APC : La nouvelle version du Plan Climat Air Energie vise à faire de Paris un territoire neutre en carbone en 2050. Comment traduire cet objectif lointain de manière concrète, à court terme ?
Il faut d’abord se projeter, réfléchir ensemble. C’est pourquoi mon équipe et moi avons voulu une concertation large, avec tous les acteurs de Paris. Les citoyens sont au cœur des débats. Depuis début novembre, la plateforme « Madame la Maire, j’ai une idée ! » est ouverte pour recevoir toutes les propositions [N.D.L.R. Cette concertation citoyenne a depuis été clôturée début mars, avec 280 propositions]
D’ici fin février 2017, nous allons consulter tous les acteurs du territoire, en lien avec la Métropole du Grand Paris, pour écouter et construire ensemble une ville bas carbone résiliente et inclusive en 2050. L’APC conduira d’ailleurs la consultation d’une partie des acteurs économiques du territoire. Il faut oser confronter les avis, regarder et partager avec les autres villes-monde membres du C40 comment elles répondent elles aussi à ces défis. De Londres à Rio, en passant par Séoul et San Francisco, il y a d’excellentes idées dont nous devons nous inspirer. À partir de ces éléments, de cette vision partagée, nous allons construire un programme d’actions concrètes de 2020 à 2030.
APC : L’Agence Parisienne du Climat a été créée par la Ville de Paris en 2011 pour mobiliser les acteurs du territoire afin qu’ils contribuent à la dynamique du Plan Climat. Quels sont aujourd’hui les acteurs prioritaires à mobiliser pour accélérer le mouvement ?
L’Agence Parisienne du Climat est LE guichet unique d’information des Parisiens sur la rénovation énergétique. Vous avez pris à bras le corps l’accompagnement des copropriétés, et développé des outils comme le CoachCopro® pour l’accélérer. Le défi demeure, il y a plus de 40.000 copropriétés à rénover d’ici 2050, plus de 1 000 par an ! L’APC est moteur pour la valorisation des bonnes pratiques sur le bâtiment, mais aussi sur la mobilité durable, les plans de déplacements d’entreprises, les nouvelles alimentations et l’efficacité de la logistique urbaine.

::::

→ **Consigne 1**
Reprenez le texte sur le Plan Climat parisien depuis « APC : La nouvelle » jusqu'à « court terme ? », en remplaçant « neutre en carbone » par « sobre en carbone ».
Le texte et les enregistrements n'ont aucun lien entre eux.

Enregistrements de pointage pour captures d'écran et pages

::::

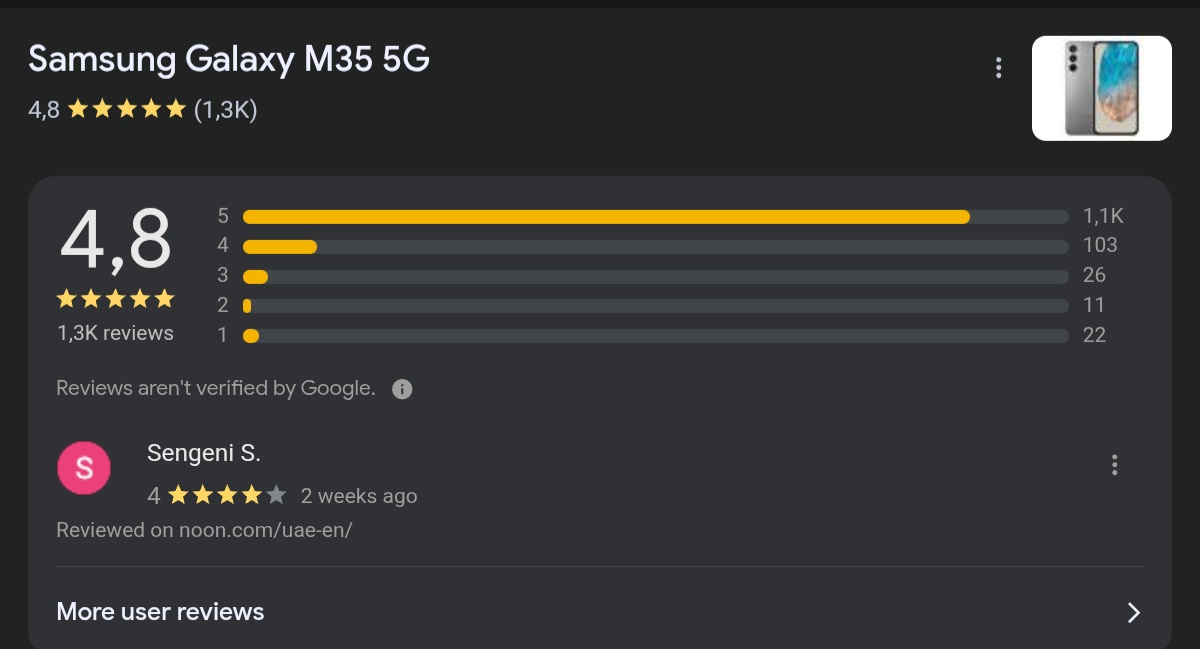Select the 3-star rating bar
This screenshot has height=649, width=1200.
coord(655,277)
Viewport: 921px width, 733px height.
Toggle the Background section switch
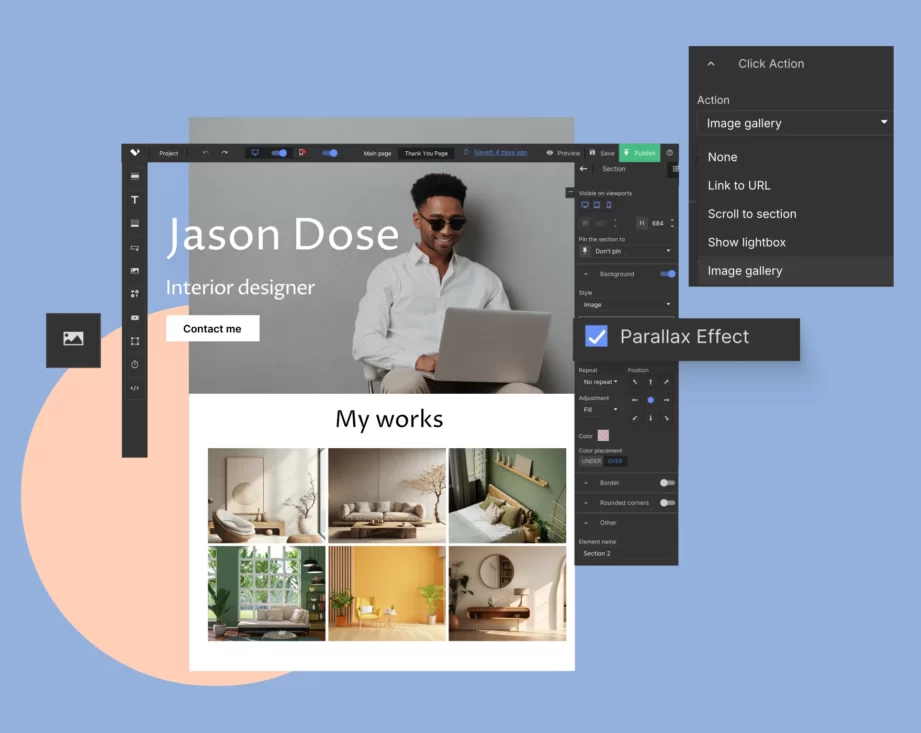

::::

→ **Consigne 2**
Reproduisez tels quels les enregistrements, de la ligne contenant « Viewport: 921px width, 733px height. » jusqu'à la fin des enregistrements, en laissant de côté les images.

→ **Corrigé 1**
APC : La nouvelle version du Plan Climat Air Energie vise à faire de Paris un territoire sobre en carbone en 2050. Comment traduire cet objectif lointain de manière concrète, à court terme ?

→ **Corrigé 2**
Viewport: 921px width, 733px height.
Toggle the Background section switch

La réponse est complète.